Mairi cackled. “Leave him be. He’s doing fine.”

Maxwell glanced at Ariella. She was watching him with a look that was too pleased, too soft. As if seeing him in this ridiculous domestic battle meant something more than it should.

He cleared his throat. “Lady McNeill.”

Her eyes lifted. “Aye?”

He heard the slight breathlessness in her voice and pretended he did not. “Tell me more about yer parents.”

Moira’s brows shot up. Mairi’s ladle paused mid-air. Even Isla looked curious, as if she had never heard Maxwell ask anyone a personal question without it sounding like a demand.

Ariella blinked, then smiled cautiously. “Me parents?”

“Aye,” Maxwell said, stirring. “Yer maither. Did she… have healer’s hands?”

Ariella’s expression turned thoughtful. “Me maither?” She gave a small laugh. “Nay. Nae in the way Skylar does.”
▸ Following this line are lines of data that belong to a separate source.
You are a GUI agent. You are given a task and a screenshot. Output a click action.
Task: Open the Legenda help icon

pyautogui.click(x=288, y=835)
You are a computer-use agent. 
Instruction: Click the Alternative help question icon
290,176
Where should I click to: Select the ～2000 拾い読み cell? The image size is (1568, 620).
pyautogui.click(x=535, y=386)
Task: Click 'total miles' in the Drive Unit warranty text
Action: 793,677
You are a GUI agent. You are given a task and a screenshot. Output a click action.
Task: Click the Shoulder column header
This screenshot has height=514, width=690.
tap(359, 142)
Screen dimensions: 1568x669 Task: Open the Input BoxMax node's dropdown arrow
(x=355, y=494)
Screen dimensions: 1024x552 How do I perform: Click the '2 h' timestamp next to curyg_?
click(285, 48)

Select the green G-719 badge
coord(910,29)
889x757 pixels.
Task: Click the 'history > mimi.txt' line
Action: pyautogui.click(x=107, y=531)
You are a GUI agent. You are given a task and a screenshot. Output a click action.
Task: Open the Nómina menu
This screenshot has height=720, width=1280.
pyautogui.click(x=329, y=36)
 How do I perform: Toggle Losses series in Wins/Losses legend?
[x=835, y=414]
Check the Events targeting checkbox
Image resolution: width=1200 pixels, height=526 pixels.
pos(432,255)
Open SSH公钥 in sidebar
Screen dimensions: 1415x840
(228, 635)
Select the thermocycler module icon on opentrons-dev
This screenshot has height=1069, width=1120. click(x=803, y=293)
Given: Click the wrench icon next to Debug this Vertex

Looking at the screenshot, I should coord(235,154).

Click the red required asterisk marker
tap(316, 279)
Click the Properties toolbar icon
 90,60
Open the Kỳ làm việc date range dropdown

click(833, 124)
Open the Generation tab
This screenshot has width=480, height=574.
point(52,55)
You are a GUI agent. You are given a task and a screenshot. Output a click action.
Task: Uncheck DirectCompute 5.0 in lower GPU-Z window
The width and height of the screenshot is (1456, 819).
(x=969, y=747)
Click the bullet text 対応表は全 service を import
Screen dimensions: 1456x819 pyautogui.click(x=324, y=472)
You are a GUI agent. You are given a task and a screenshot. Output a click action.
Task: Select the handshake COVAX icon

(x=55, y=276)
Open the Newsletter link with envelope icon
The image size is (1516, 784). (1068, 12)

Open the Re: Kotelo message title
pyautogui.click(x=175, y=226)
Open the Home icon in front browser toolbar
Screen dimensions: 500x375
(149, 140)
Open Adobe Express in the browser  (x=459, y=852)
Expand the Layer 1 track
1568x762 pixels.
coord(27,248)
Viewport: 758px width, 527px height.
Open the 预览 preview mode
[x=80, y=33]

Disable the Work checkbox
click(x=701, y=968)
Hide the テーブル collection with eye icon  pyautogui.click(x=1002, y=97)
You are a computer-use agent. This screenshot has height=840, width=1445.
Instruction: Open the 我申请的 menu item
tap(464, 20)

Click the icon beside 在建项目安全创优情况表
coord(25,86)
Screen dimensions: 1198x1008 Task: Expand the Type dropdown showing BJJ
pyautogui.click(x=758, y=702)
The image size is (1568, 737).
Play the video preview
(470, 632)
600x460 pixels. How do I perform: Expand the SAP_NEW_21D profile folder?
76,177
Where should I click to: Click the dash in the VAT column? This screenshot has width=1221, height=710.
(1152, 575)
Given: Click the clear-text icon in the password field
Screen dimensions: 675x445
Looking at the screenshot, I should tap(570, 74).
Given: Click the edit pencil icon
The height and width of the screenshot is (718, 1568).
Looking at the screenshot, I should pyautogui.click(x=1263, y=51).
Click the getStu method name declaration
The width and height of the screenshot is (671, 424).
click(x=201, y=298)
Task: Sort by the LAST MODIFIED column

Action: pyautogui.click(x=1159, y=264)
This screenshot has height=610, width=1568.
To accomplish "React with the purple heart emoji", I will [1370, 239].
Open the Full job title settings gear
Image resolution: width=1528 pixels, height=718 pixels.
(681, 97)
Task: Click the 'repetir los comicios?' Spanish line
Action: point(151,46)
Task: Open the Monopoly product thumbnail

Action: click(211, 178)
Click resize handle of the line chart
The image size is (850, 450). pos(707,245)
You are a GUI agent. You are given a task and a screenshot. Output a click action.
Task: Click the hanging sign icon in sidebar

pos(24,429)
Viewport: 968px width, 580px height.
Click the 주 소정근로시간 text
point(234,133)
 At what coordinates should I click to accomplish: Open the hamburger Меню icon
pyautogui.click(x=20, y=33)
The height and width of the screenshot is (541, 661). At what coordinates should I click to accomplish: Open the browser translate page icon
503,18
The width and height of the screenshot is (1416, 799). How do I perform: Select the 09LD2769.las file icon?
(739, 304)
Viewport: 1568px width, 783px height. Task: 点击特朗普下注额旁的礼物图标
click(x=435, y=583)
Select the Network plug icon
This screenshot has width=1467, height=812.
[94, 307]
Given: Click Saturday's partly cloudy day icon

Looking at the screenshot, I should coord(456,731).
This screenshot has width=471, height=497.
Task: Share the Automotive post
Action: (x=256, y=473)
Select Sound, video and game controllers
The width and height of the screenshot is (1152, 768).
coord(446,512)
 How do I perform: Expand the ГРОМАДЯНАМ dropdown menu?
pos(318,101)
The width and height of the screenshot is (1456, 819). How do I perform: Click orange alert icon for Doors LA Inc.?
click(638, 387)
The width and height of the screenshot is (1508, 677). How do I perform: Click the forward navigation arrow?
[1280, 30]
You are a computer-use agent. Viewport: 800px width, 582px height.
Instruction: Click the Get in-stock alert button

Maxwell watched her face carefully, not missing the affection that softened her eyes when she spoke her cousin’s name.

Ariella continued, voice warming. “Me maither was… precise. She liked order. Rules. Quiet halls. She was the sort who could frighten a servant into polishing a floor twice without raising her voice.”

Moira made an approving sound. “That’s a fine skill.”

Ariella smiled. “It is, until ye are a child with mud on yer hem.”

Maxwell asked, “So she never tended to yer wounds?”